• Exercise tasks
1. Print the part of the nicotine withdrawal text starting with "Response to reward is" and going on through "depression in humans.", copied word for word.
2. Carry on the text about nicotine withdrawal and reward responsiveness from the point where it stops.

• Reading passage
=== Section Start ===
Nicotine withdrawal may reduce response to rewards across species, according to a recent study.

Cigarette smoking is a leading cause of preventable death worldwide and is associated with nearly 440,000 deaths in the United States each year, according to the U.S. Centers for Disease Control and Prevention, but nearly 20 percent of the U.S. population continues to smoke cigarettes. While more than half of U.S. smokers try to quit every year, less than 10 percent are able to remain smoke-free, and relapse commonly occurs within 48 hours of smoking cessation.

American researchers found that nicotine withdrawal similarly reduced reward responsiveness in human smokers -- particularly those with a history of depression -- as well as in nicotine-treated rats.

Response to reward is the brain's ability to derive and recognize pleasure from natural things such as food, money and sex. The reduced ability to respond to rewards is a behavioral process associated with depression in humans.

For the study, the research team measured a behavior that can be similarly quantified across species like humans and rats, the responses to rewards during nicotine withdrawal.
=== Section End ===
• Listed entries
=== Section Start ===
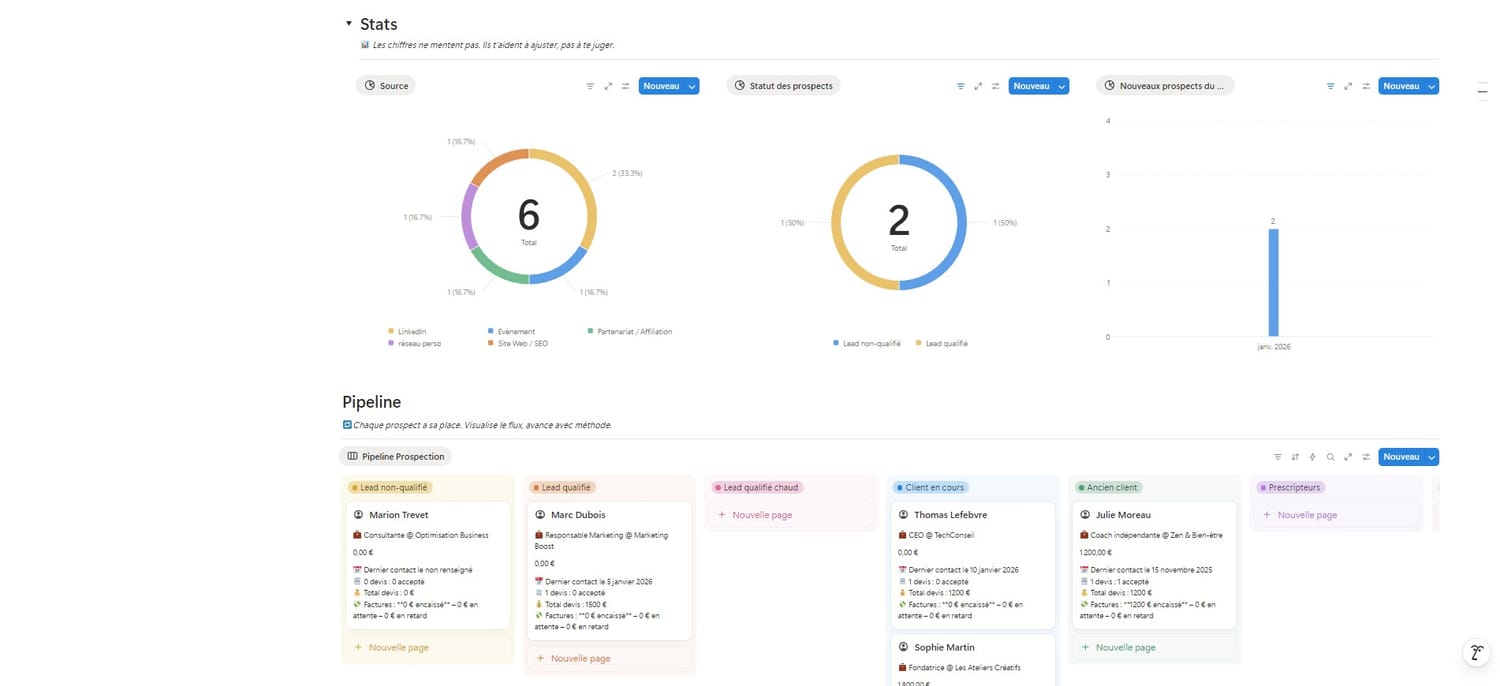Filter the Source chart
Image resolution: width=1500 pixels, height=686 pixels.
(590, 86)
=== Section End ===
=== Section Start ===
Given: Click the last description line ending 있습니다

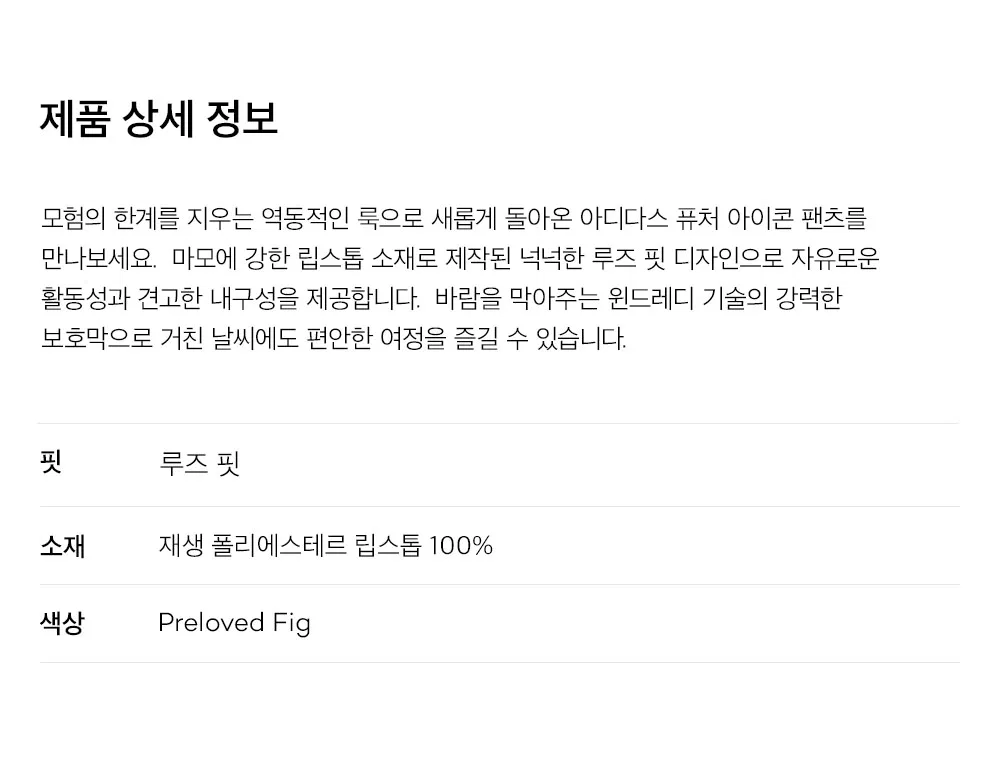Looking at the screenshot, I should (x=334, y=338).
=== Section End ===
=== Section Start ===
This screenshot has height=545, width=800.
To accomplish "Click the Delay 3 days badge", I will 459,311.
=== Section End ===
• Responses
1.
Response to reward is the brain's ability to derive and recognize pleasure from natural things such as food, money and sex. The reduced ability to respond to rewards is a behavioral process associated with depression in humans.

2.
"The fact that the effect was similar across species using this translational task not only provides us with a ready framework to proceed with additional research to better understand the mechanisms underlying withdrawal of nicotine, and potentially new treatment development, but it also makes us feel more confident that we are actually studying the same behavior in humans and rats as the studies move forward," researcher Michele Pergadia, one of the lead authors of the study, said in a statement.

Pergadia emphasized that the ultimate goal of this line of research is to improve treatments that manage nicotine withdrawal-related symptoms and thereby increase success during efforts to quit.

"Many smokers are struggling to quit, and there is a real need to develop new strategies to aid them in this process. Therapies targeting this reward dysfunction during withdrawal may prove to be useful," said Pergadia.